EXERCISE MATERIALS section start
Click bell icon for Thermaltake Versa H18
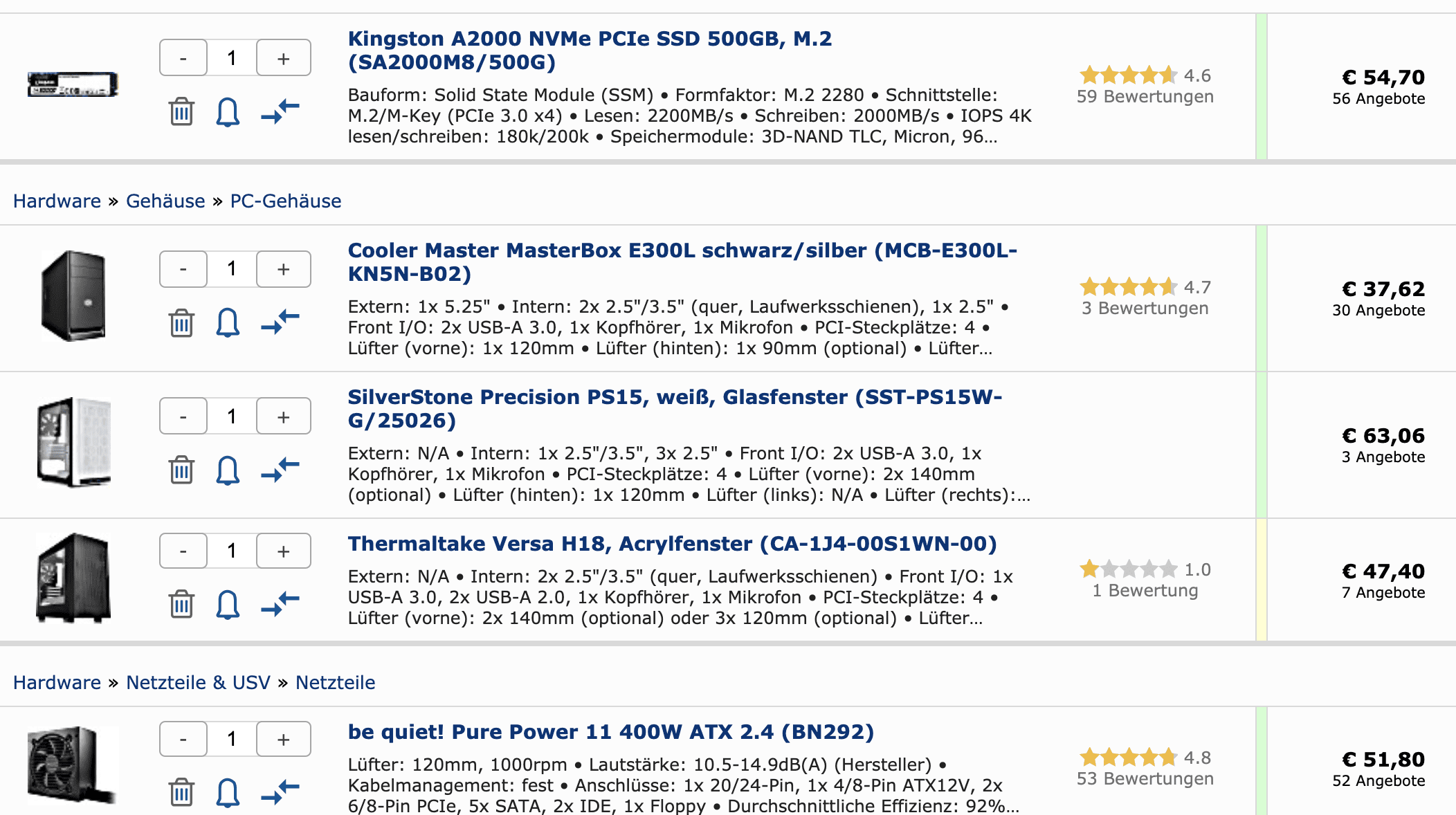 pos(228,604)
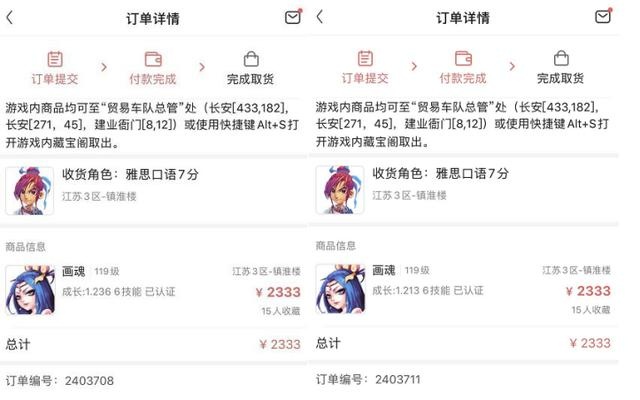Click chevron after left 订单提交 step

click(104, 67)
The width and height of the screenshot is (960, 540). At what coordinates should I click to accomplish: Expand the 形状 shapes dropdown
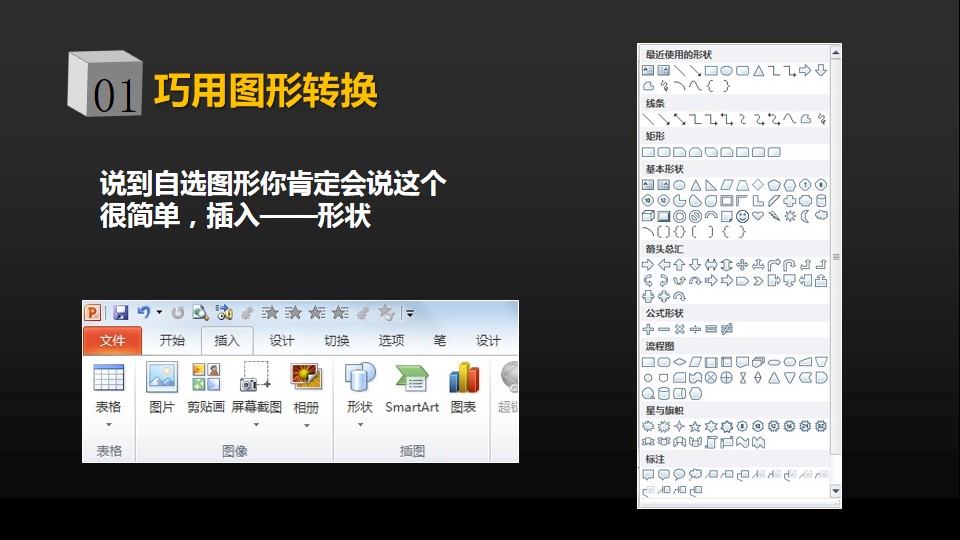(x=359, y=424)
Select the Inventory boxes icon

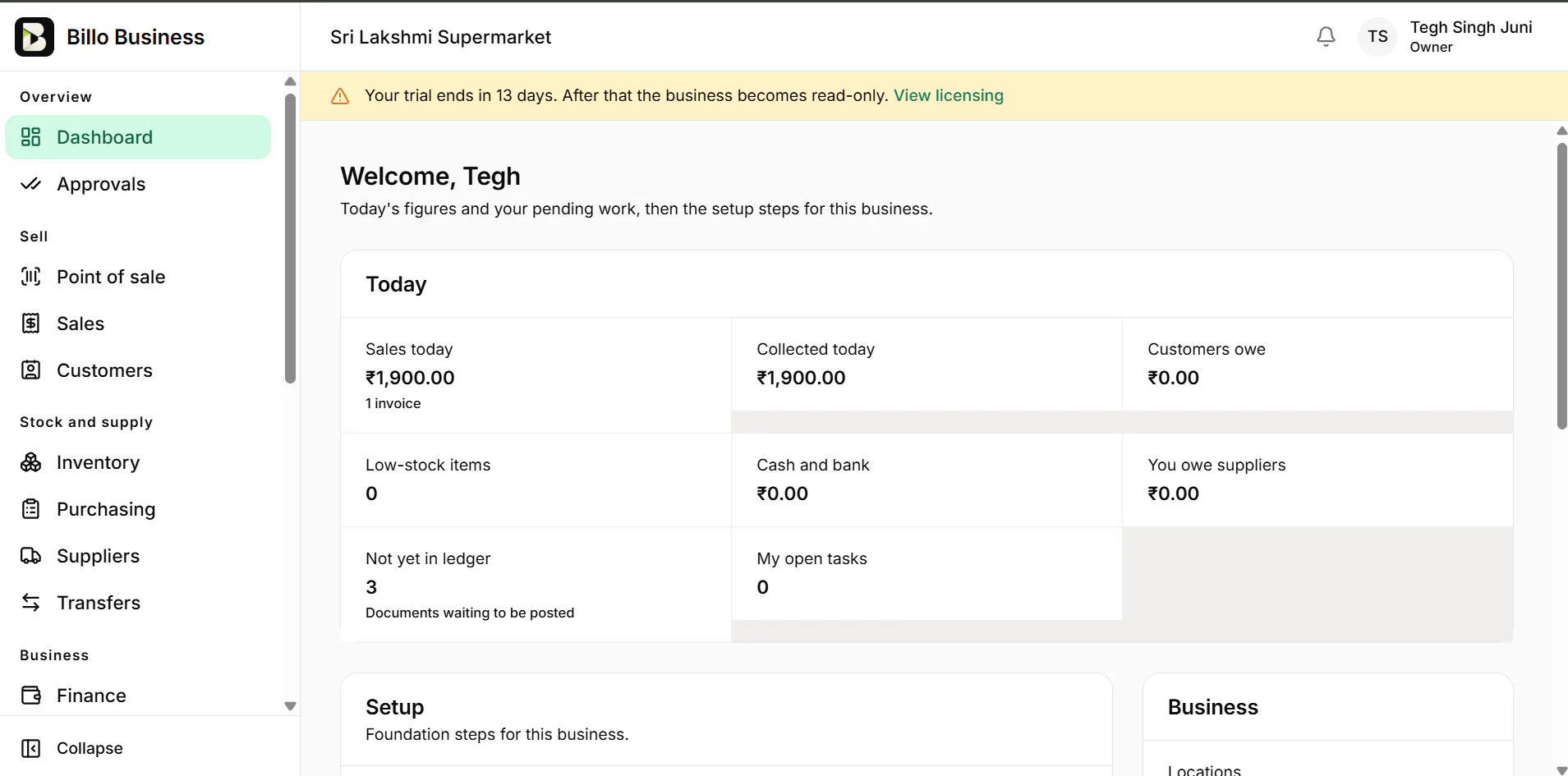coord(30,462)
EXERCISE MATERIALS section end
PROBLEM DETAILS — Output all the records, word for word, with no pictures in the copy.

RESPONSE BELOW —
Click bell icon for Thermaltake Versa H18
 pos(228,604)
Click chevron after left 订单提交 step

click(104, 67)
The width and height of the screenshot is (960, 540). At what coordinates should I click to accomplish: Expand the 形状 shapes dropdown
(x=359, y=424)
Select the Inventory boxes icon

coord(30,462)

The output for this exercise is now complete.